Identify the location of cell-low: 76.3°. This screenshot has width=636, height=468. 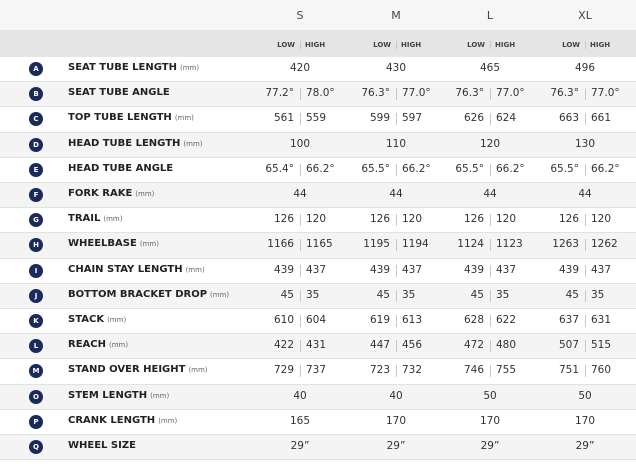
(376, 94).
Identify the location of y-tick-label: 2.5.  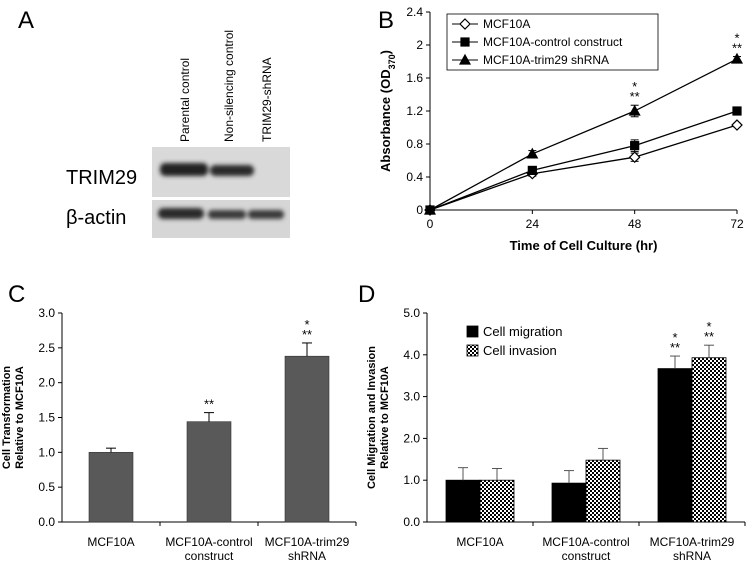
(46, 348).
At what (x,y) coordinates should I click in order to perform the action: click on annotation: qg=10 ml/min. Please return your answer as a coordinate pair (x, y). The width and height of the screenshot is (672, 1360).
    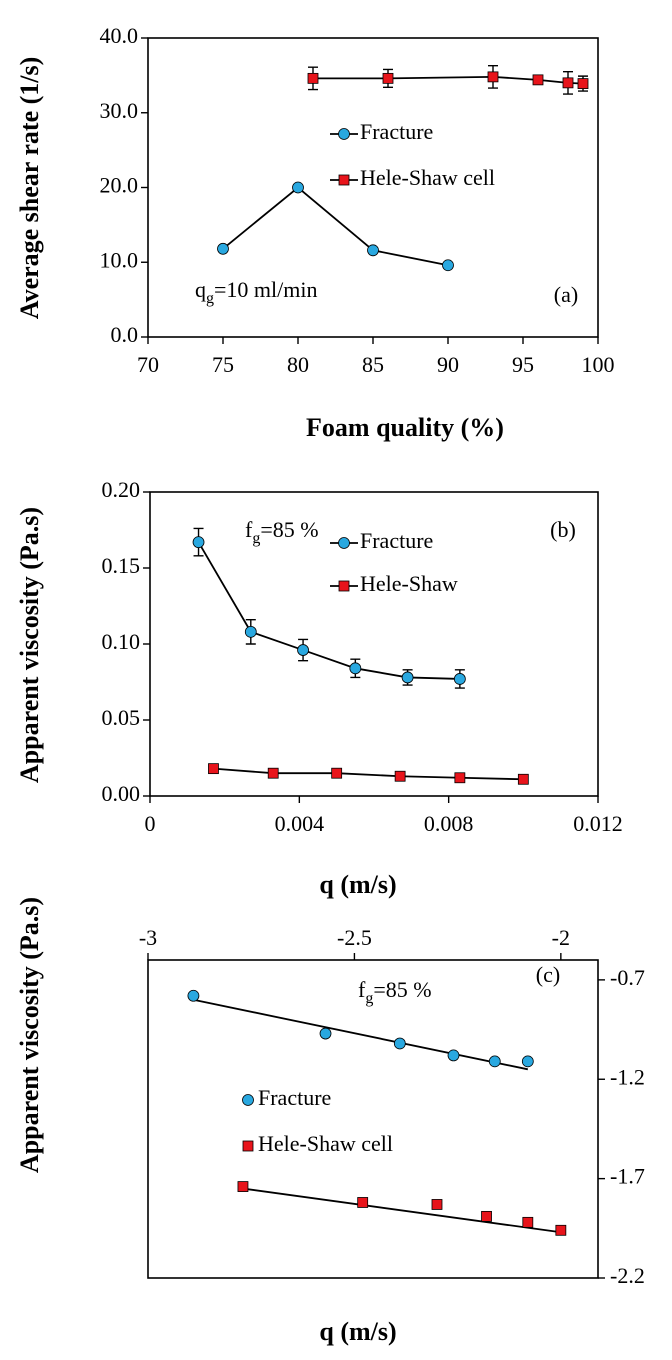
    Looking at the image, I should click on (256, 292).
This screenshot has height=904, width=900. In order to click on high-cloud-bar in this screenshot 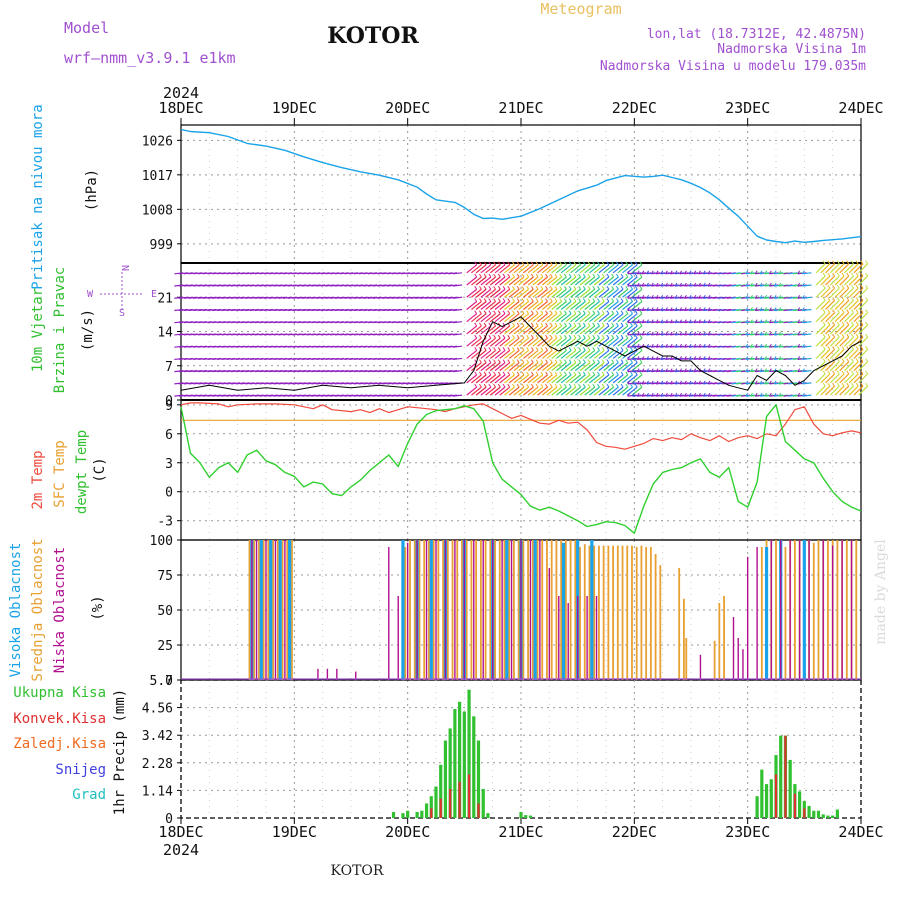, I will do `click(535, 610)`.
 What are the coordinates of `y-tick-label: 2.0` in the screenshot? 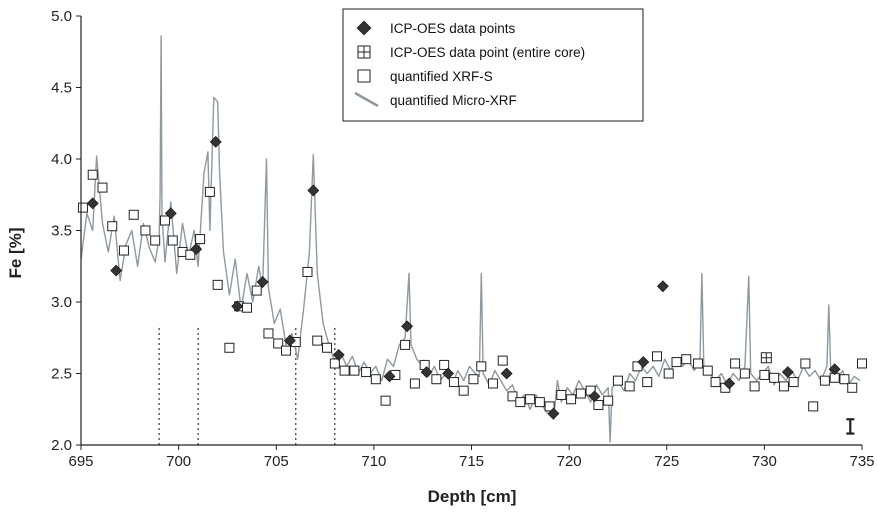 It's located at (62, 446).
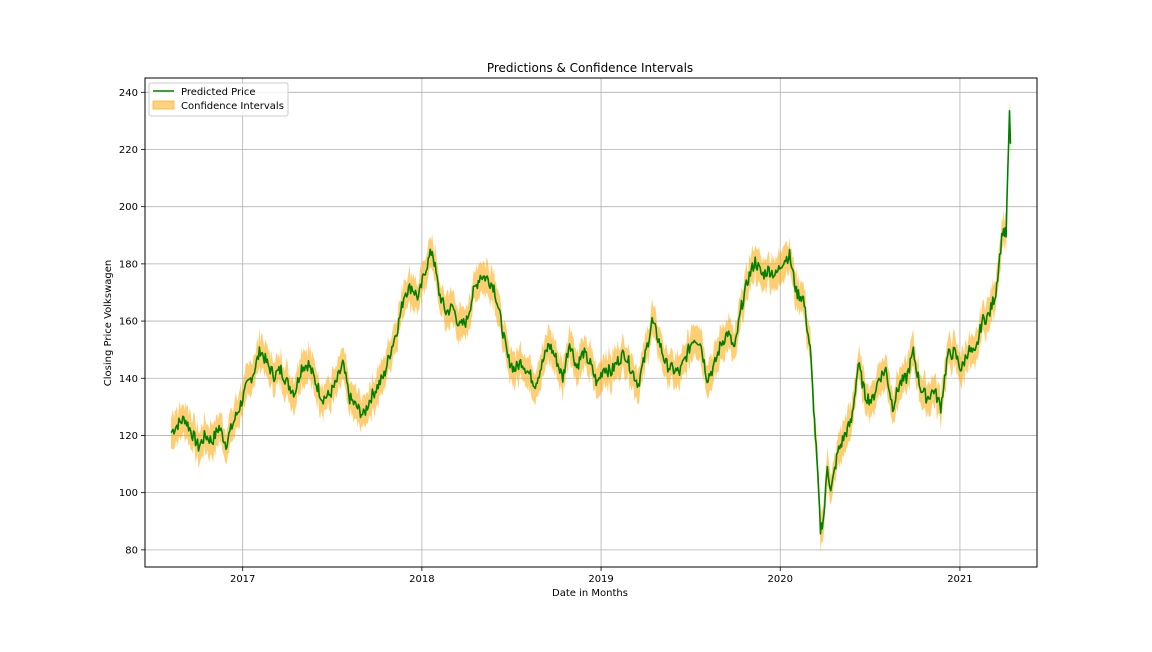 Image resolution: width=1152 pixels, height=652 pixels. I want to click on y-tick-label: 80, so click(132, 550).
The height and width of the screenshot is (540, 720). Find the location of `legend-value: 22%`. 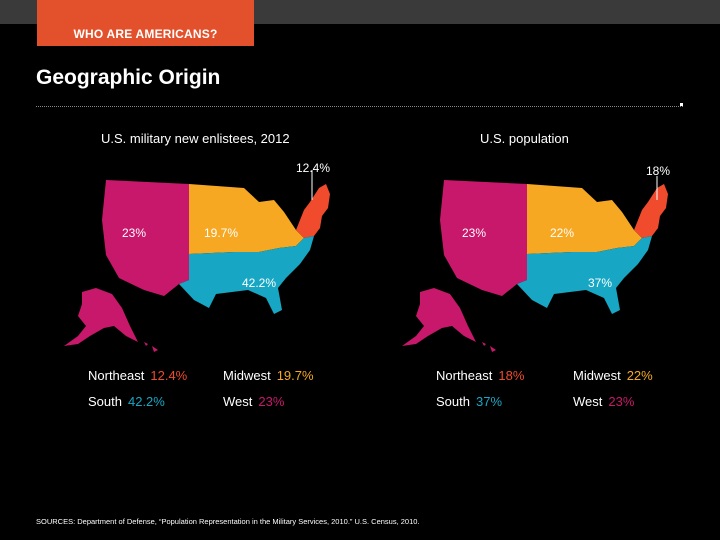

legend-value: 22% is located at coordinates (640, 376).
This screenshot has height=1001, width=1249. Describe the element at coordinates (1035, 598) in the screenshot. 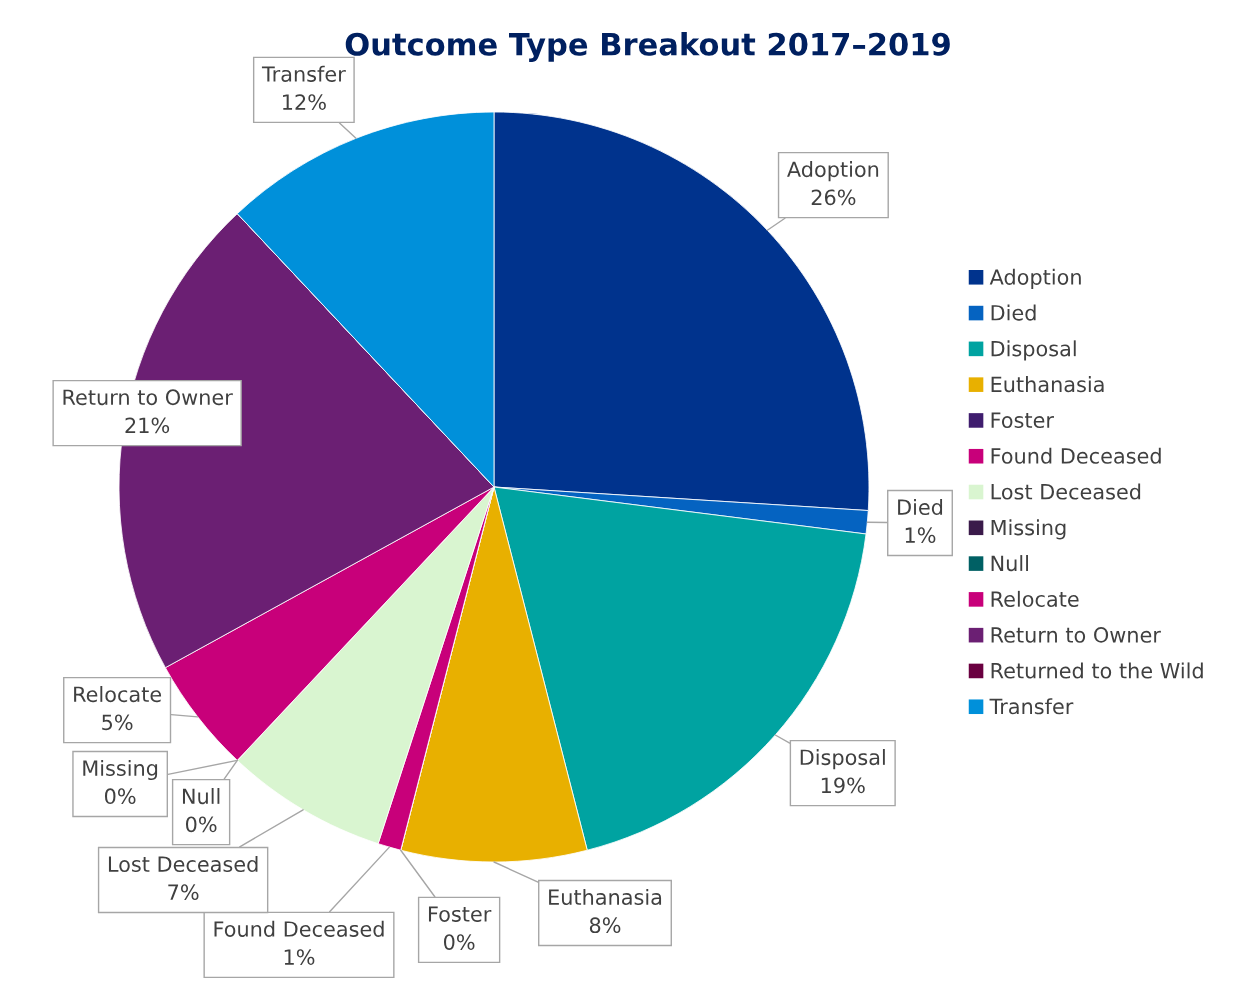

I see `legend-label: Relocate` at that location.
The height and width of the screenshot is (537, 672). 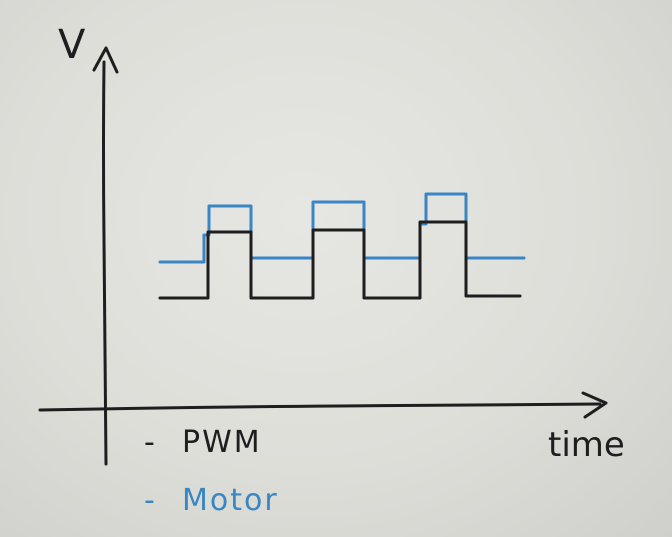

________________________

• [Yapılacak iş] Lütfen "This screenshot has height=1001, width=1249." ifadesini içeren satırdan başlayıp verilerin sonundaki satıra kadar uzanan satırları, "screenshot" sözcüğünü "image" ile değiştirip geri kalan her şeyi aynen bırakarak düzenleyin. Yanıtta resimlere yer vermeyin.

• [Yanıt kutusu]
This image has height=1001, width=1249. Describe the element at coordinates (1035, 598) in the image. 

I see `legend-label: Relocate` at that location.
The height and width of the image is (537, 672). 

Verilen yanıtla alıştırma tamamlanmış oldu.